Nos intervalos das mais variadas coisas, incluindo raparigas que fazem saltar caricas com as mamas, este blogue tem refletido sobre os mecanismos de comunicação em massa, e para maior clareza analítica, tem recusado a espuma, manchada de petróleo, deste singular quotidiano, os ódios enquistados no alto da cabeça dos jornalistas, enfim, tem evitado a estrutura sociológica da nação. Ora, estes dias melancólicos foram palco para mais um desses sismos de notoriedade, nada mais, nada menos do que um sobressalto mediático no sistema blogosférico, o que constituirá, nos próximos meses, utilíssima experiência de laboratório. O caso conta-se em dez segundos. Um blogue excelente:
Gremlin Literario; excelente e largamente ignorado pela matilha (chamo desde já a atenção do público para
este magnífico texto sobre a cultura italiana, largamente ignorado). A dado momento, eis publicado, no referido blogue, um excelente post, de Margarida Bentes Penedo, sobre Mário Soares a propósito de Eusébio, um post bem escrito, intenso, claro, profundo, parcial (como deve ser todo o ponto de vista honesto, iluminista e democrático). O texto é transformado num fenómeno de fulgurante circulação nas redes sociais. Provavelmente (e arriscamos já um interpretação prévia sobre os dados acumulados por 35 anos de experiência da coletividade nacional a que pertencemos) apenas devido a dois simples mecanismos: a) o facto de um amplo conjunto de pessoas, onde se contam muitas particularmente influentes no país, nutrir um ódio profundo a Mário Soares; b) o facto de um outro amplo conjunto de pessoas, mas muito pouco influente no país, nutrir um particular ódio pela política, pelos livros, e por todas as pessoas que se assemelhem a leitores especializados de livros, o que por aleatória movimentação das coisas, sucede também ser o caso de Mário Soares, ou seja, um político odiado e espertalhão que, apesar de só por notável e profunda ignorância poder ser confundido com um homem culto ou lido, cruzes credo, acaba constantemente por ser tomado pelo povo como um intelectual. Quanto aos complexos labirintos da causalidade: pelo facto de a tocha ter caído sobre um fardo de palha não se deve deduzir que a tocha não tem ímpeto combustível ou eloquente brilho. Consequência: uma explosão de visitas, de impacto imprevisível.

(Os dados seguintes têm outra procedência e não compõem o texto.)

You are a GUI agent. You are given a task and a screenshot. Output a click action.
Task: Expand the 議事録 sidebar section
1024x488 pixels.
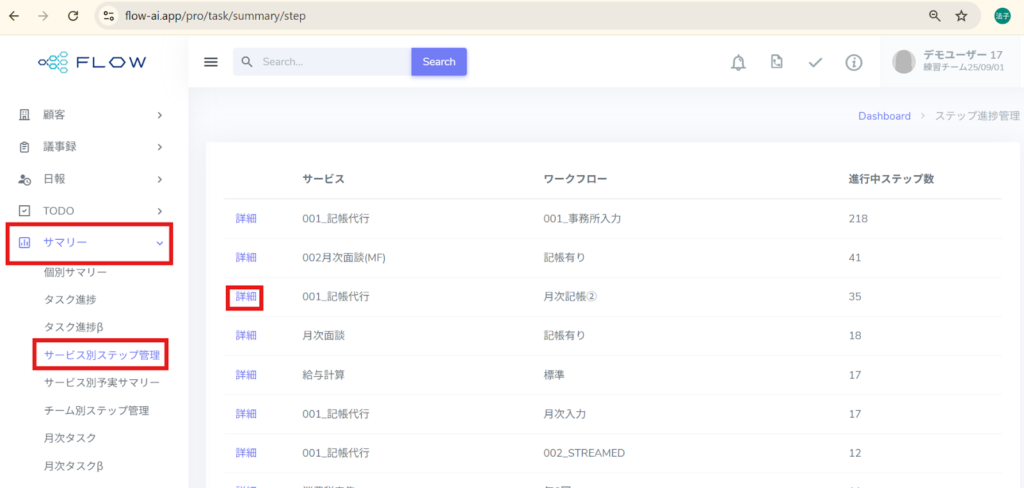pyautogui.click(x=91, y=147)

Haverá nisto injustiça, casualidade, desproporção, mérito, mera repercussão das coisas serem o que são (olé)? Bem se vê como nos faltam conceitos (e se calhar coragem) para medir os movimentos do nosso mundo. Dizia um brilhante filósofo francês: estamos condenados a não compreender os textos produzidos pelo nosso tempo. Ora, neste nosso blogue recusamos aceitar essa condenação. Os textos do passado, filtrados pelo exigente e elitista Cronos, deus do tempo, são por nós amados com toda a força do nosso ser e entendimento. Os textos do presente são para nós o campo de batalha que nos recusamos a abandonar de mãos vazias. Por isso, é muito provável que os textos do futuro tenham algo da nossa trágica identidade. Acompanharemos o caso, como é da mais elementar justiça. E logo se verá se a curva de notoriedade pode ser forçada pelo mérito ou se está condenada à hierarquia autoritária, ditada pelo triunfo dos preguiçosos, vaidosos e ignorantes, sempre escondidos por esse enorme carrocel de feira, estridente e horripilante, a que chamam liberdade de informação.
Moral da história: ao contrário do que julgamos, não é o riso ou o raciocínio o maior abono de família da história humana. É o ressentimento contra os objetos do ódio coletivo. Sempre me pareceu que a humanidade estava fundada sobre uma espécie de
bullying socialmente tolerado. Desconhecemos o quanto a raiva e ódio impotente sustenta uma grande parte das nossas instituições. Quanto a nós, declaramos guerra ao imediatismo. Morrer sim, mas devagar.